This is a list of aviation-related events from 1912:



  • First successful all-metal aircraft flies, the Tubavion monoplane built by Ponche and Maurice Primard in France.
  • The French Navy officially establishes an air arm, the Service Aéronautique.
  • The first Bulgarian Air Force is formed, using Blériot, Albatros, Farman, Nieuport, Voisin, Somer, Skiorski, and Bristol aircraft (23 in total) to fight in the First Balkan War.
  • Captain Alessandro Guidoni of Italy experiments with the air-launching of torpedoes by dropping weights from a Farman biplane.
  • January–March

  • 10 January
  • Lieutenant Commander Charles Samson flies Short Improved S.27 No. 38 from a platform constructed over the deck of battleship HMS Africa moored in the River Medway, England. It is the United Kingdom's first takeoff by an airplane from a ship.
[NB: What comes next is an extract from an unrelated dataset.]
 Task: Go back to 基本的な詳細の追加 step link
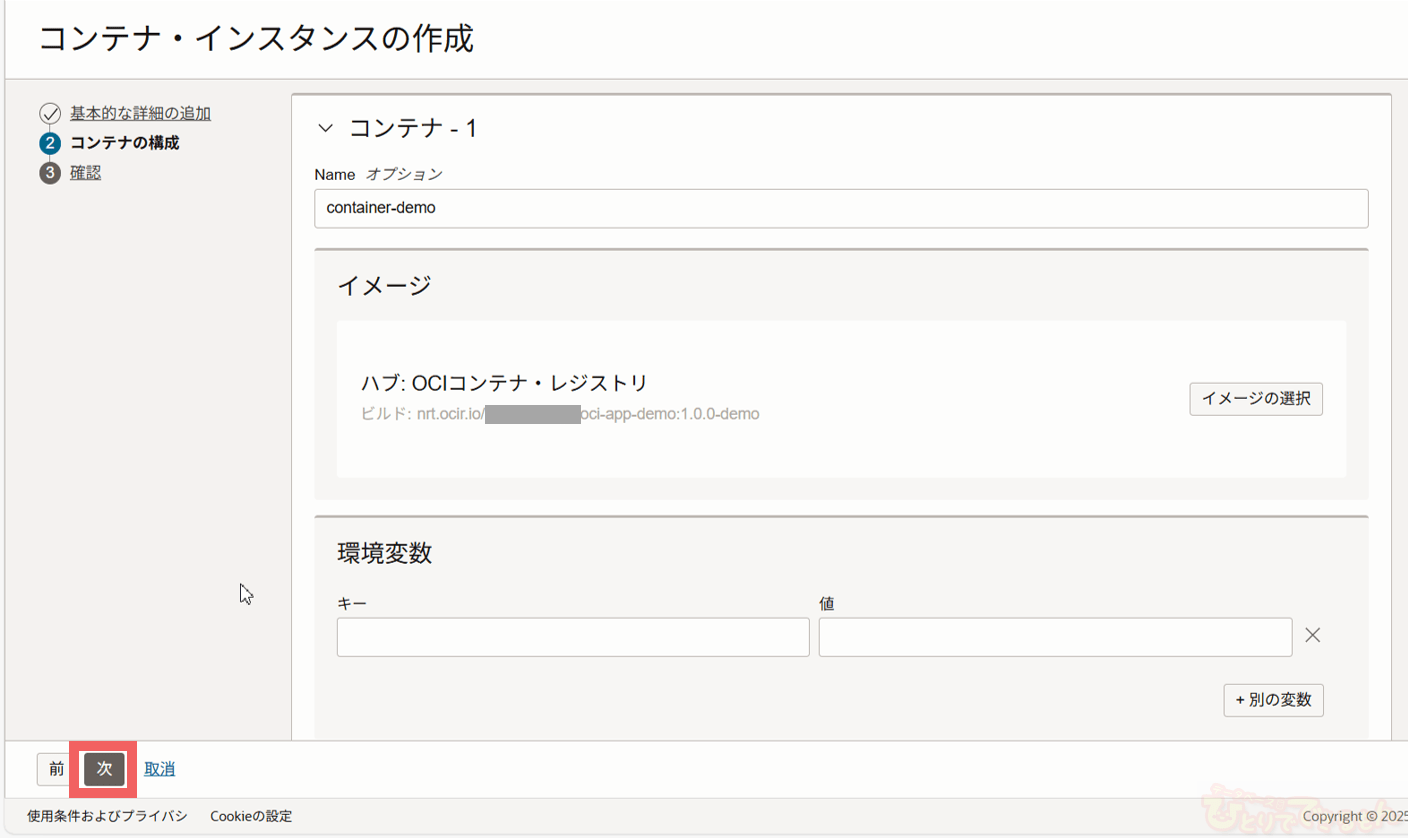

  • An aircraft drops propaganda leaflets for the first time, when Italian Army Captain Carlo Piazza drops leaflets over Ottoman Army positions in Libya from an airplane during the Italo-Turkish War.
  • Glenn Curtiss pilots the first flight of a flying boat, at Hammondsport, New York.
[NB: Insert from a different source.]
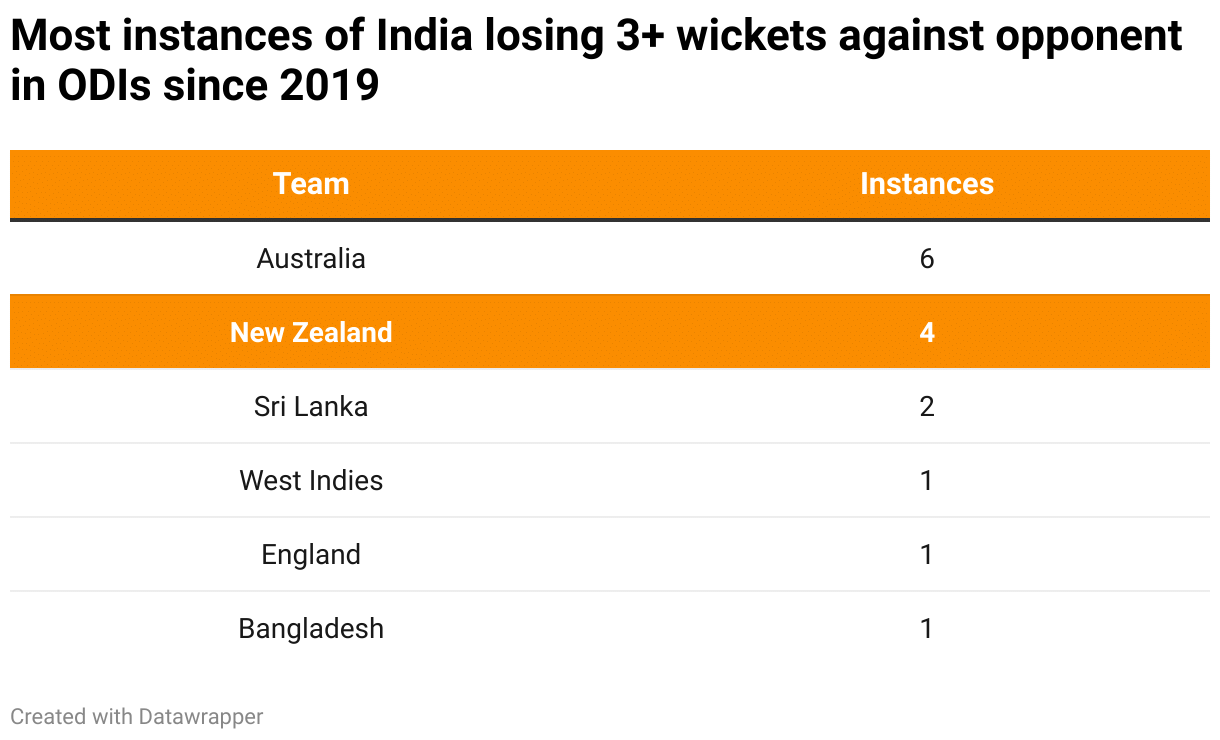
Task: Select the England team cell
Action: 311,555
  • Anthony Fokker establishes Fokker Aeroplanbau in Germany, predecessor to Fokker Aircraft Company.
  • 4 February – In Paris, Austrian-born French inventor Franz Reichelt, the "Flying Tailor," dies in a jump from the Eiffel Tower in an attempt to demonstrate his "parachute-suit," a wearable parachute. The jump is captured on film.
  • 5 February – The British Arbitration League, a peace society, issues an appeal against air warfare. Among those signing it are the British phyician and author Sir Arthur Conan Doyle, the British novelist and poet Thomas Hardy, and the American painter John Singer Sargent.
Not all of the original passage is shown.